The Journal Gazette recently won six awards, including two first-place awards, from the Inland Press Association.
The awards were presented Oct. 28-30 during the associations 127th annual meeting in Chicago. The Journal Gazette competed against newspapers with circulations of more than 75,000.
Newspaper staffers who received awards were:
Staff – Community Leadership Award, for a June 21 special section titled Second Chances. It featured stories about a doctor with one arm, a wildlife rehabilitation center, a cancer survivor and two friends who saved a life. Few gave as much hope to a city as this wonderful series, judges wrote.
Staff – first place, picture use, Missing girl dead; baby sitter jailed, a Dec. 27, 2011, front page that included a photo of a candlelight vigil for a 9-year-old girl whose remains were found after she had been missing several days.
Sherry Slater – third place, explanatory reporting, for The surreal day the bank failed, an October 2011 story about the failure of an Evansville bank.

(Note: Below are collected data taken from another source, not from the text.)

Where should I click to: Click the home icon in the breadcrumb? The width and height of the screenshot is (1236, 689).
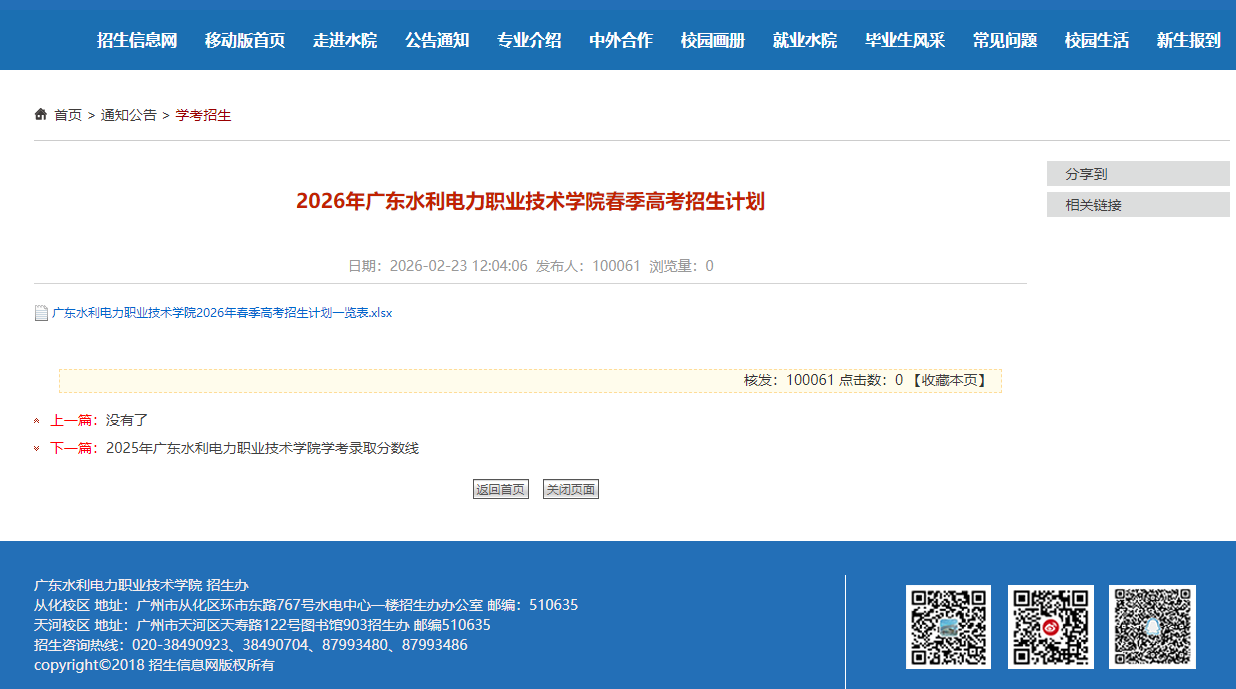[x=40, y=114]
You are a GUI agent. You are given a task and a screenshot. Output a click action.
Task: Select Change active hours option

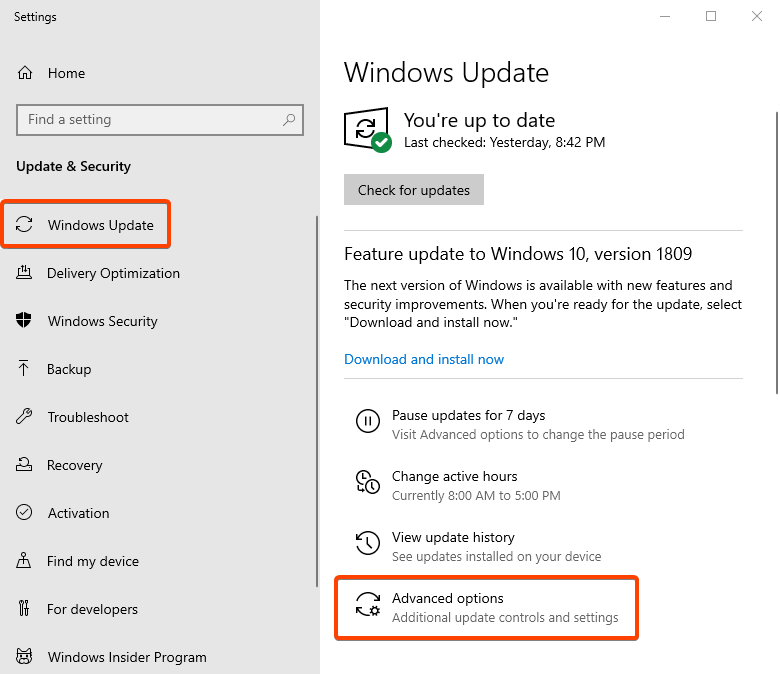454,477
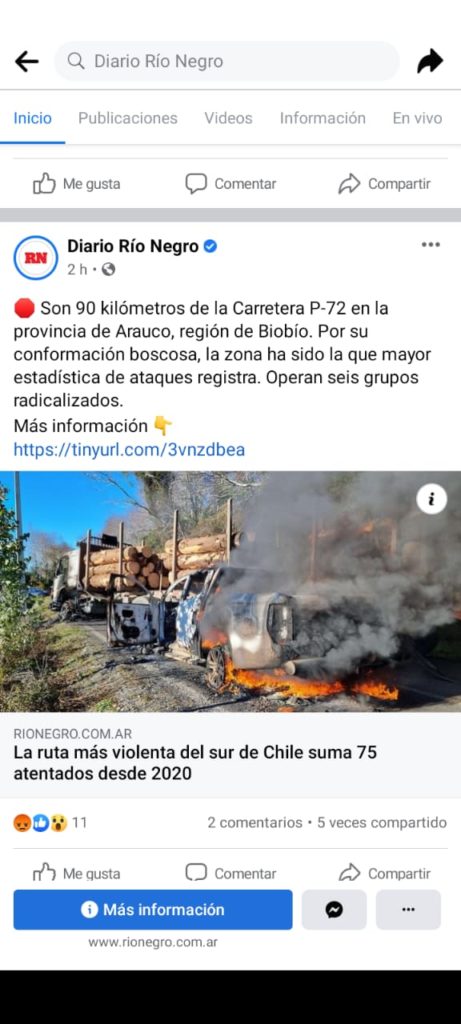The image size is (461, 1024).
Task: Switch to the Publicaciones tab
Action: 128,118
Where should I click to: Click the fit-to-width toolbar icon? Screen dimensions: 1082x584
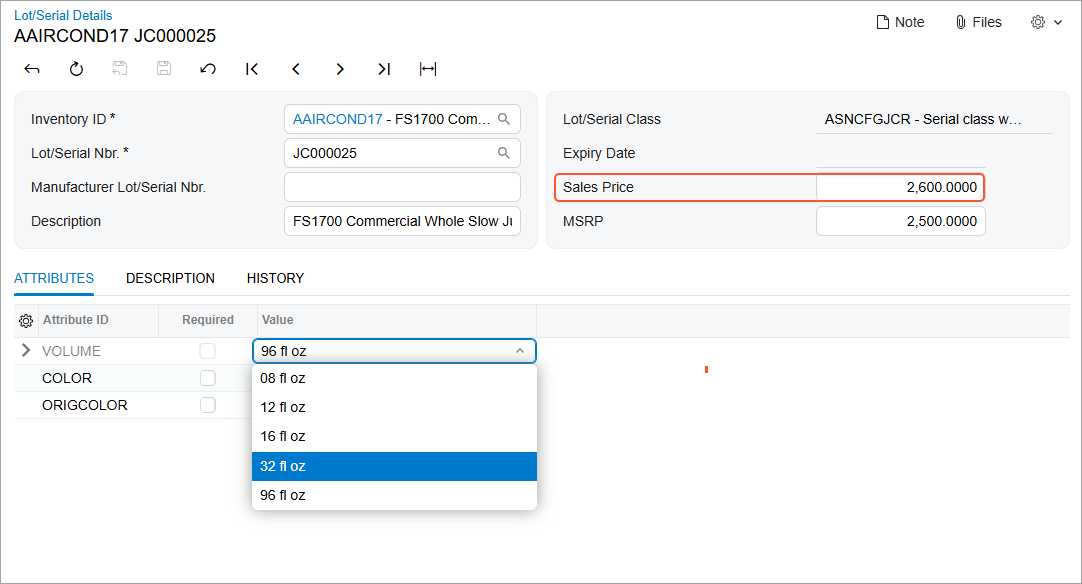click(428, 69)
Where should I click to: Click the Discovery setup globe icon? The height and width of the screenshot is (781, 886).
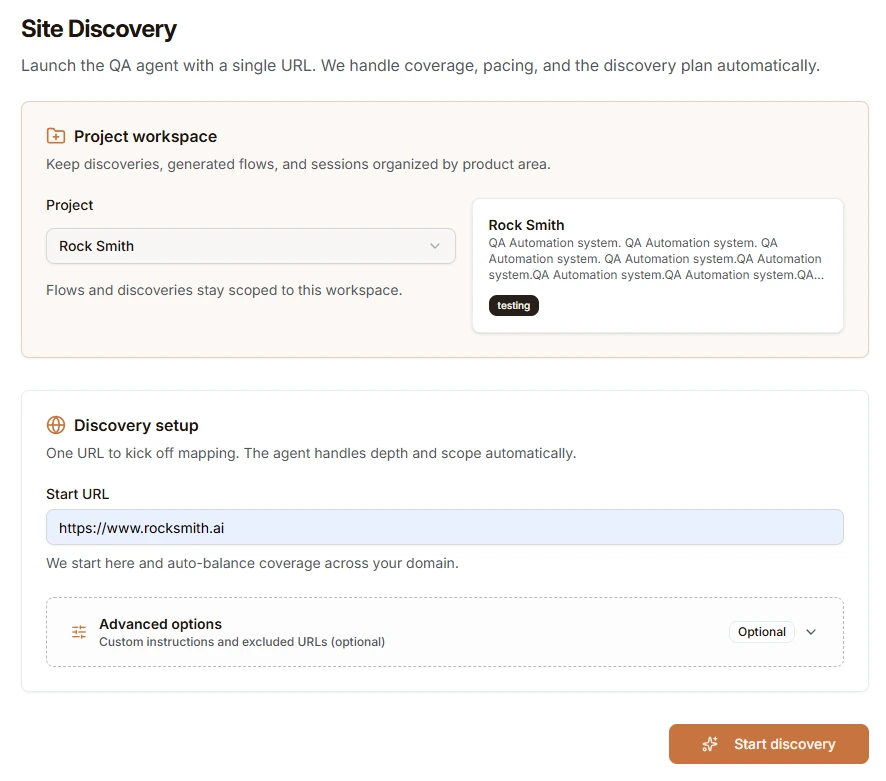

Archie Ingersoll – third place, personality profile, for Blackjack, love and a motorcycle. This November 2011 four-part series was about a long-distance Internet romance that ended with a tragic motorcycle crash.
Staff – third place, picture use, Fury, in the heat of frustration, for a July 6 front page that included a photo of a man with an ax dealing with the aftermath of last summers damaging winds.
Staff – third place, best online innovation, for developing an online database accessible from the newspapers website, www.journalgazette.net, for the posting of public records data. The data include crime maps, ISTEP+ results, salary information for public employees and other records.
The Inland Press Association includes more than 870 newspapers from all 50 states, Canada and Bermuda.